The north and south aisles each have five bays, with buttresses between the bays. The north aisle has five rectangular paired trefoil windows in its north wall, a three-light trefoil window in the west wall, and an organ chamber at the east end. The south aisle has four rectangular paired trefoil windows, a modern glazed entrance under a four-centred arch (now the main entrance), protected by a gabled porch, and three rectangular windows with trefoil lights. The west wall has a three-light trefoil window, and the east wall has a three-light trefoil window. Inside, the aisles are separated by five-bay arcades with two chamfered orders on polygonal piers. The nave and chancel have hammerbeam roof trusses.
The chancel is of two bays, with two rectangular trefoil windows on the south side, an external door, and three rectangular windows with trefoil lights in the north wall of the organ chamber and vestry. A three-light trefoil window is found in the vestry’s east wall. The chancel arch is a high segmental pointed arch of two chamfered orders, dying on square jambs. The east chancel window is of five trefoil lights with stained glass by Holland of Warwick, dating to 1845.

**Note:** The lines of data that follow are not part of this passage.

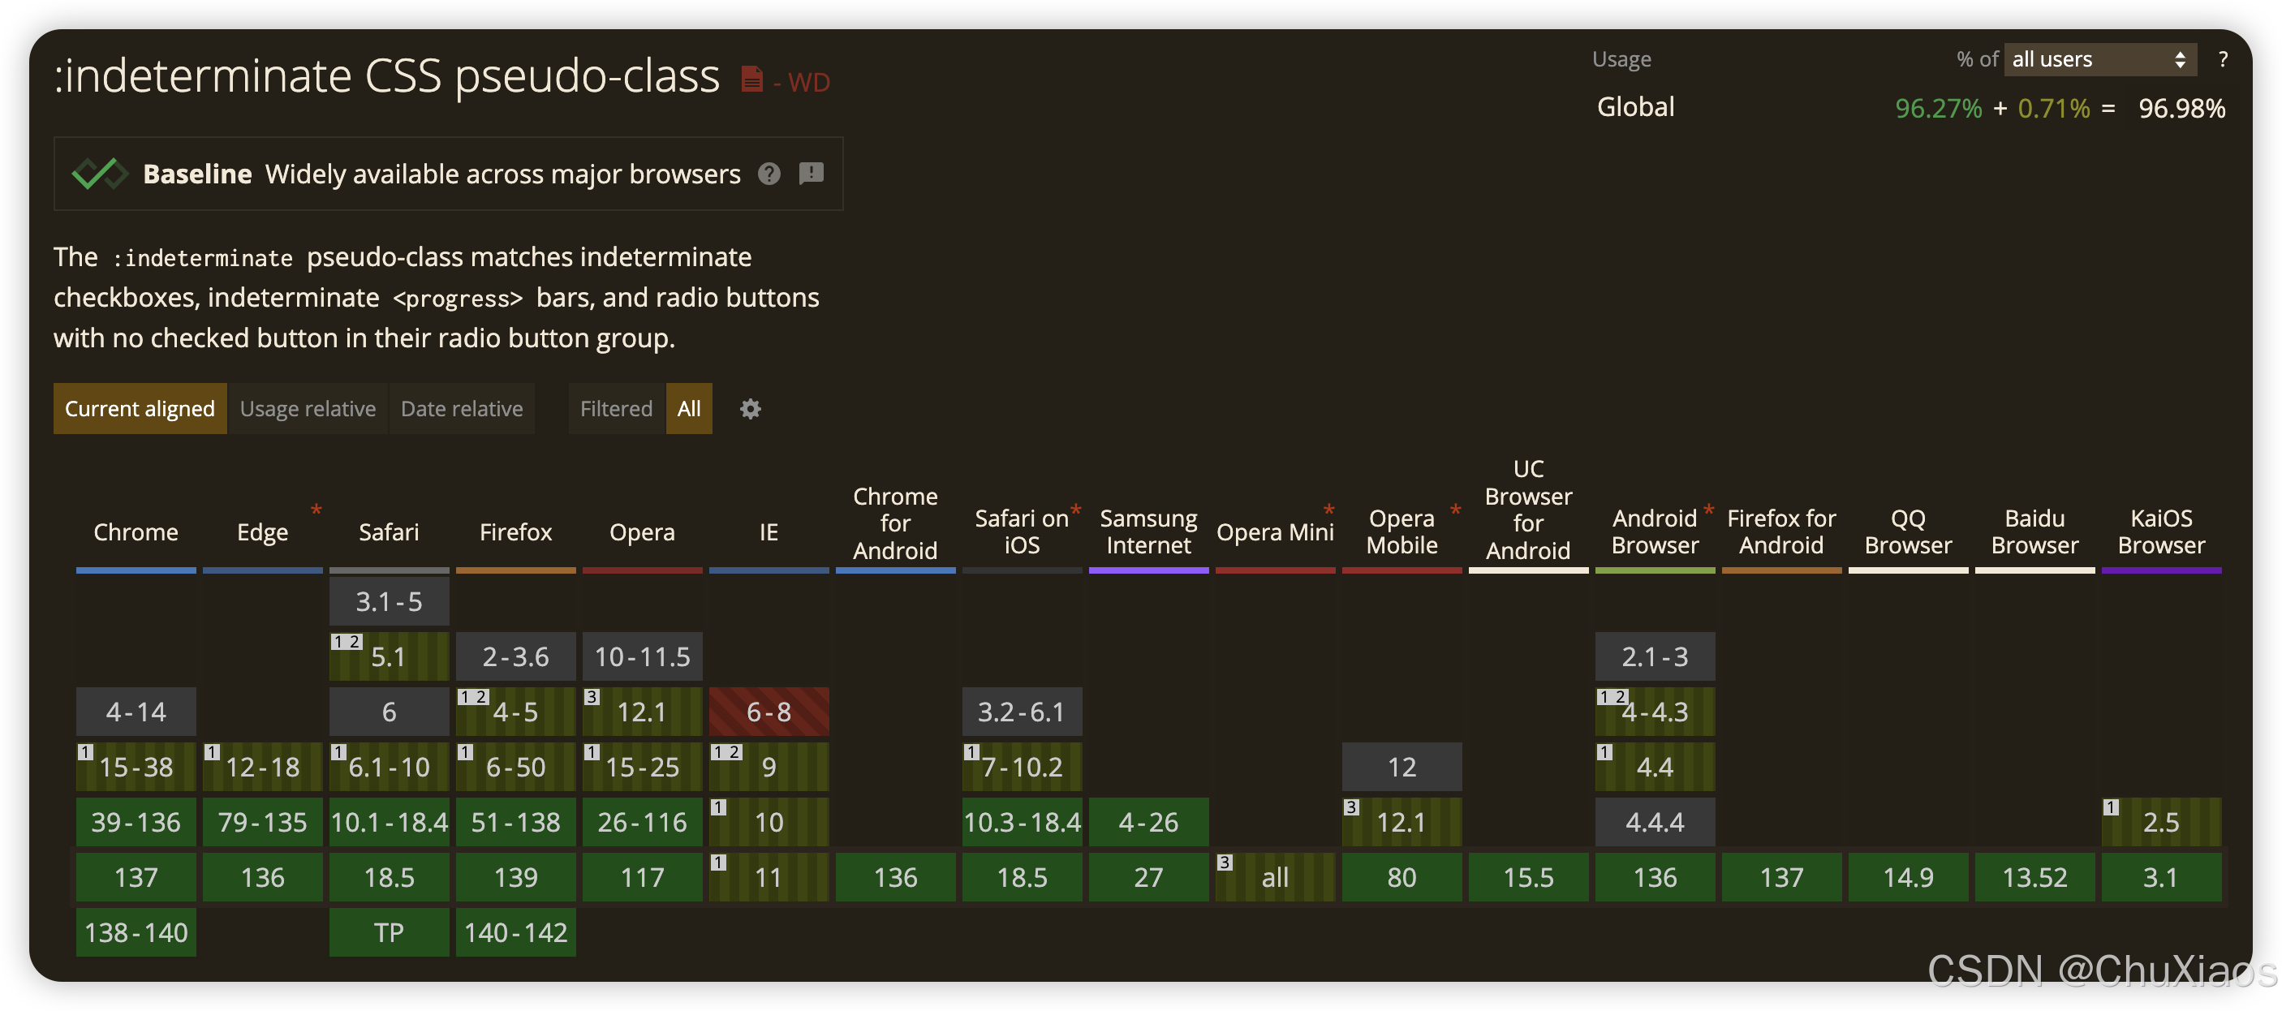The height and width of the screenshot is (1011, 2282).
Task: Toggle the Filtered browsers view
Action: (616, 408)

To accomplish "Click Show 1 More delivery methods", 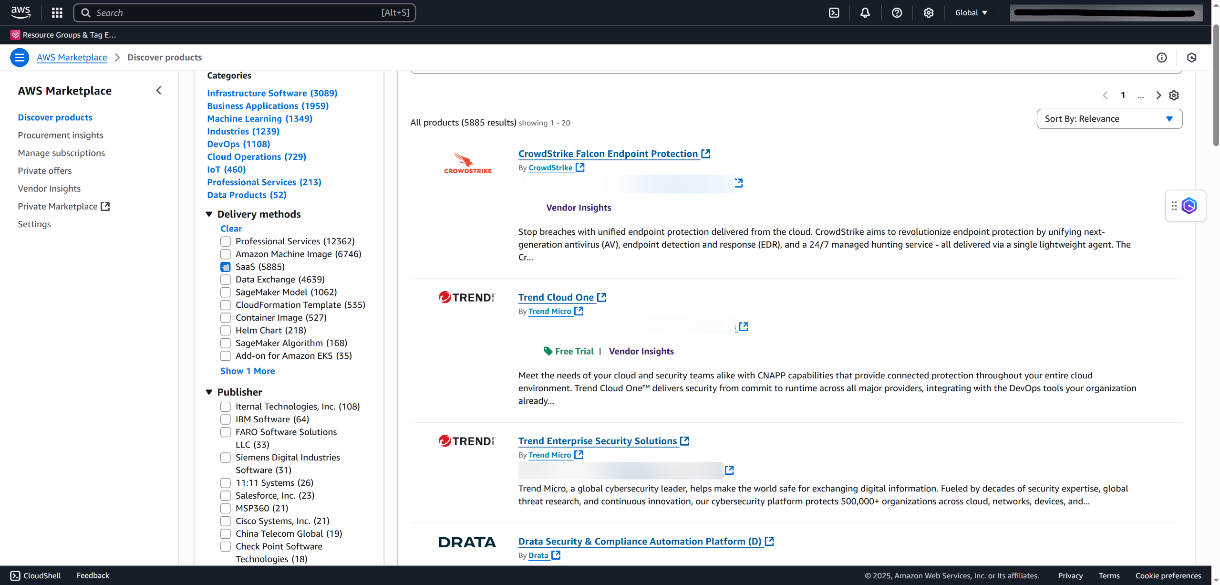I will click(x=248, y=371).
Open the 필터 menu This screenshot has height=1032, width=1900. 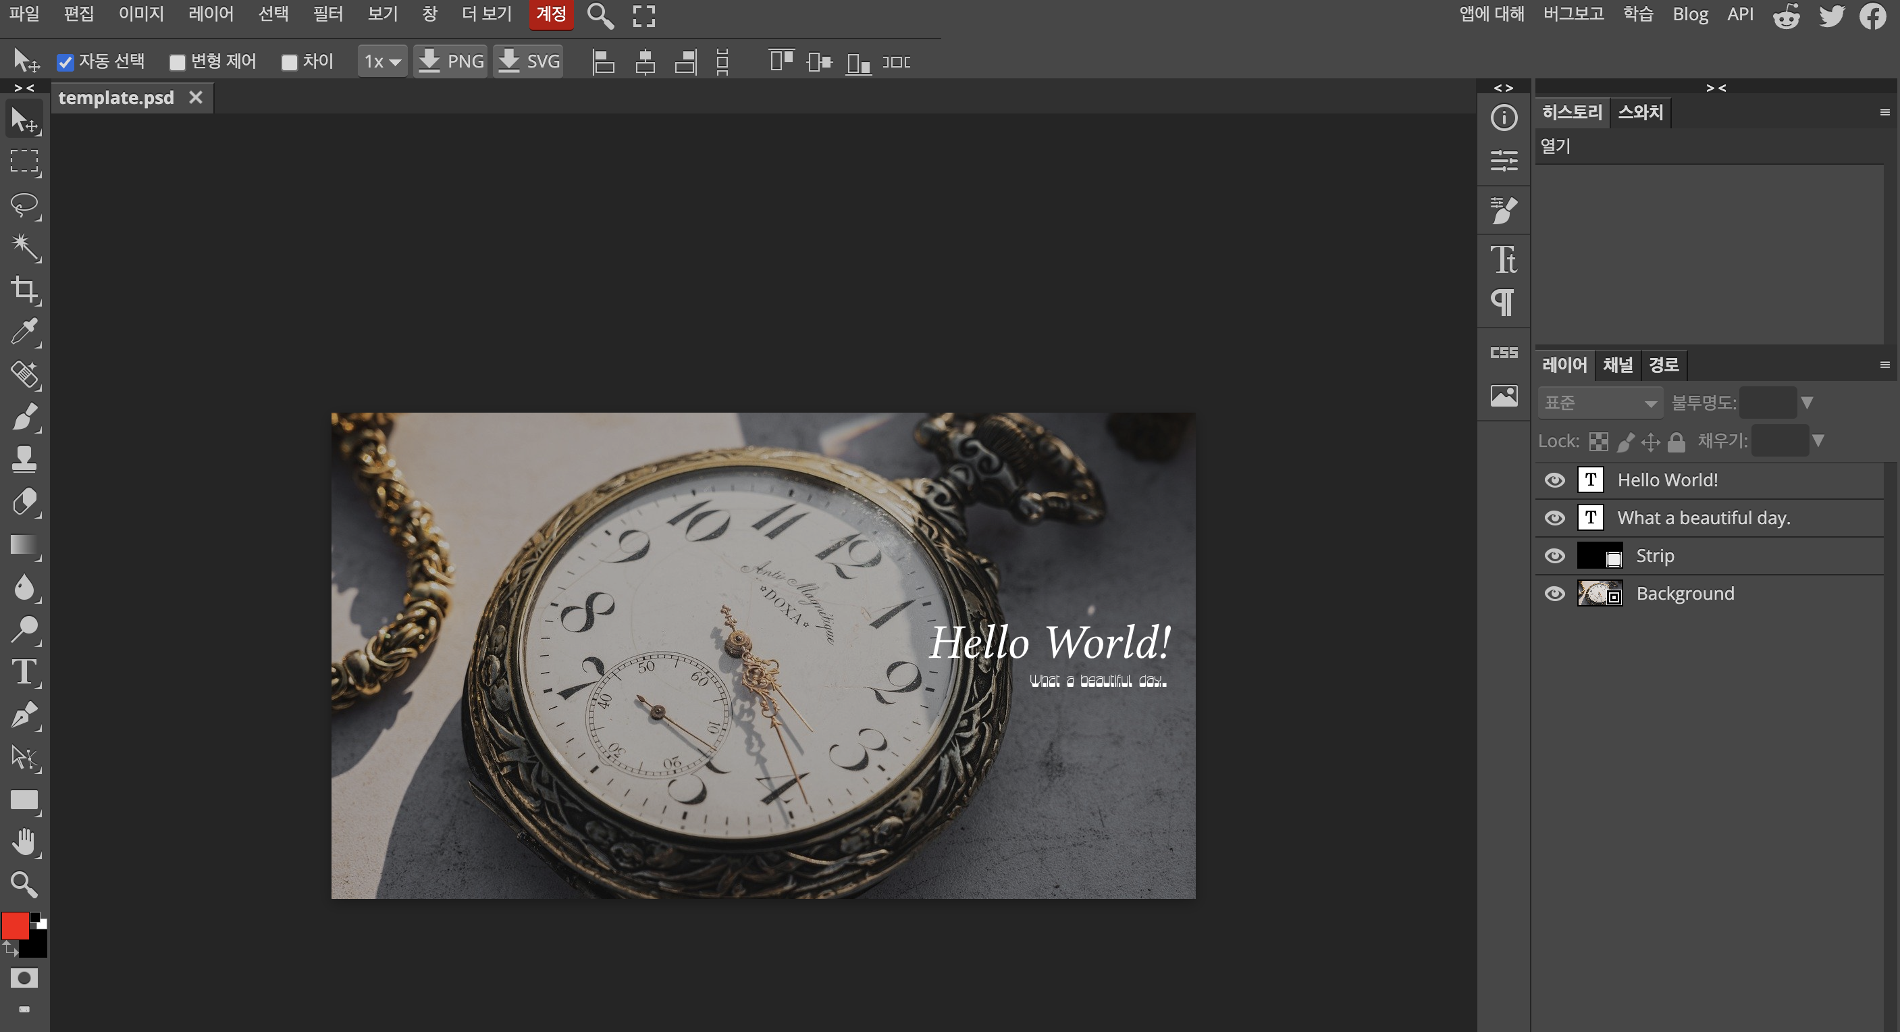(327, 14)
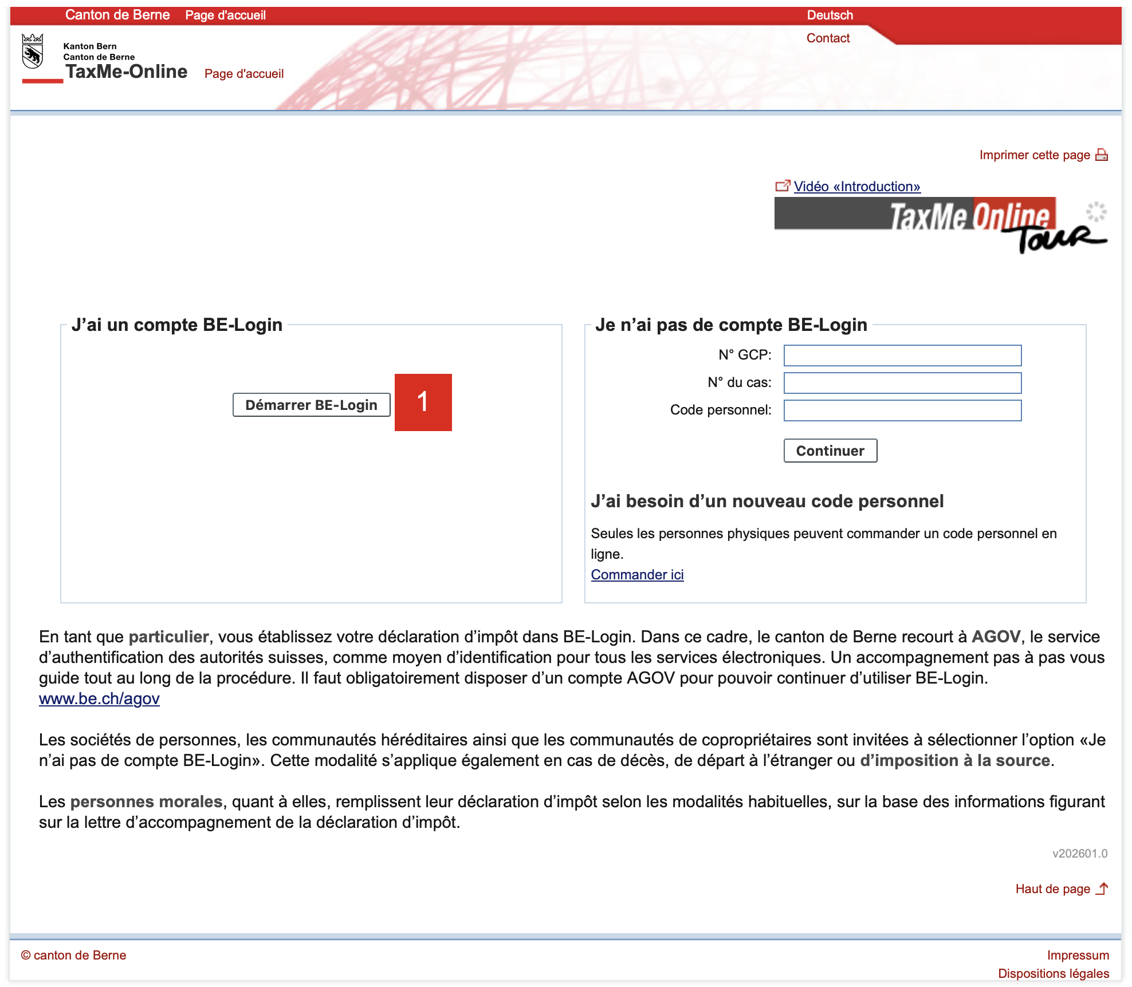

The interior features a mid-19th century font at the western end of the nave passage, box pews with poppyhead bench ends, and a 16th century iron-bound chest at the east end of the north aisle. Monuments include a tablet with a small urn in front of an obelisk to John Mills, 1791, and a mural monument to Thomas Dugard A.M., 1683, consisting of a stone tablet with Corinthian columns, an entablature, and an open pediment, with a putto head at the foot. Other monuments include draped urns to Jane Mills, 1841, Charles Mills, 1826, Frances Cattell, 1795, William Mills, 1820, and Sarah Mills, 1807. A defaced 14th century recumbent effigy of a woman lies within the tower.
The graveyard to the south of the nave has two table tombs, one to Thomas Handley, 1831, and the other to Sarah Handley, 1853, while two further table tombs to the south of the chancel commemorate Jane Cary, 1817, and an unidentified individual. Thomas Arch is buried in the churchyard.